- **GIVEN RECORDS**:
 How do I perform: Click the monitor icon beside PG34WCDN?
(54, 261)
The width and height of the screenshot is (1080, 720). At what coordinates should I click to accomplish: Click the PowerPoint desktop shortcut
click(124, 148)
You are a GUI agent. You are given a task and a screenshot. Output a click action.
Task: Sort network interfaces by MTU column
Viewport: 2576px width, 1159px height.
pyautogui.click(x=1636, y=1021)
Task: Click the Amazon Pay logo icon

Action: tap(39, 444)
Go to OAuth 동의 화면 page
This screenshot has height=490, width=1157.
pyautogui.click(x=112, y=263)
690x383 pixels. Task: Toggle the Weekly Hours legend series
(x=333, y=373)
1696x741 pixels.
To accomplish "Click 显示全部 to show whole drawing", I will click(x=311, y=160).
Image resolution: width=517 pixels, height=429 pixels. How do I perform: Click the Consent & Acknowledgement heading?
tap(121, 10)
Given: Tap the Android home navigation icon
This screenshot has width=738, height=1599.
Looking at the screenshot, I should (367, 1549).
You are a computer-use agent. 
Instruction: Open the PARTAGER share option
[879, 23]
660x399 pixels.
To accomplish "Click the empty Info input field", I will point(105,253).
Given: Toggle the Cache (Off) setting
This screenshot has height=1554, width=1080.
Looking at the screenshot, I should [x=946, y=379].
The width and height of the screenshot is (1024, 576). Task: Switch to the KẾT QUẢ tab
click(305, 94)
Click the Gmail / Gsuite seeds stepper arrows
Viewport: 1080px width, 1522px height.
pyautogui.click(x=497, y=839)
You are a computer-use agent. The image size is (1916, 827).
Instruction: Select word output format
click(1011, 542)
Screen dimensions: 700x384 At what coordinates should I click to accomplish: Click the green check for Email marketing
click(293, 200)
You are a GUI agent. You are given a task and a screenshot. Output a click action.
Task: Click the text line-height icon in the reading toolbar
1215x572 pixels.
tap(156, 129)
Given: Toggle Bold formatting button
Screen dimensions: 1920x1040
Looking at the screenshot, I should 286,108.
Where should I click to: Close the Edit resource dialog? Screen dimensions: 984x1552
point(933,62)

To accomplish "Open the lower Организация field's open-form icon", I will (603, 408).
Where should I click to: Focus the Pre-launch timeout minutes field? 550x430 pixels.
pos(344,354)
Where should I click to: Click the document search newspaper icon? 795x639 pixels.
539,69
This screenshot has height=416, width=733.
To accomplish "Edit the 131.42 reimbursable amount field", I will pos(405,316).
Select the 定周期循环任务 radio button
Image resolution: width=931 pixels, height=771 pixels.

- **EXERCISE**: Using only the data above, copy out the lines that include the word "agent".

- **SOLUTION TO THIS PROBLEM**:
You are a GUI agent. You are given a task and a screenshot. Output a click action.
You are a computer-use agent. 
You are a computer-use agent. The image size is (1916, 827).
You are a GUI agent. You are given a task and a screenshot. Output a click action.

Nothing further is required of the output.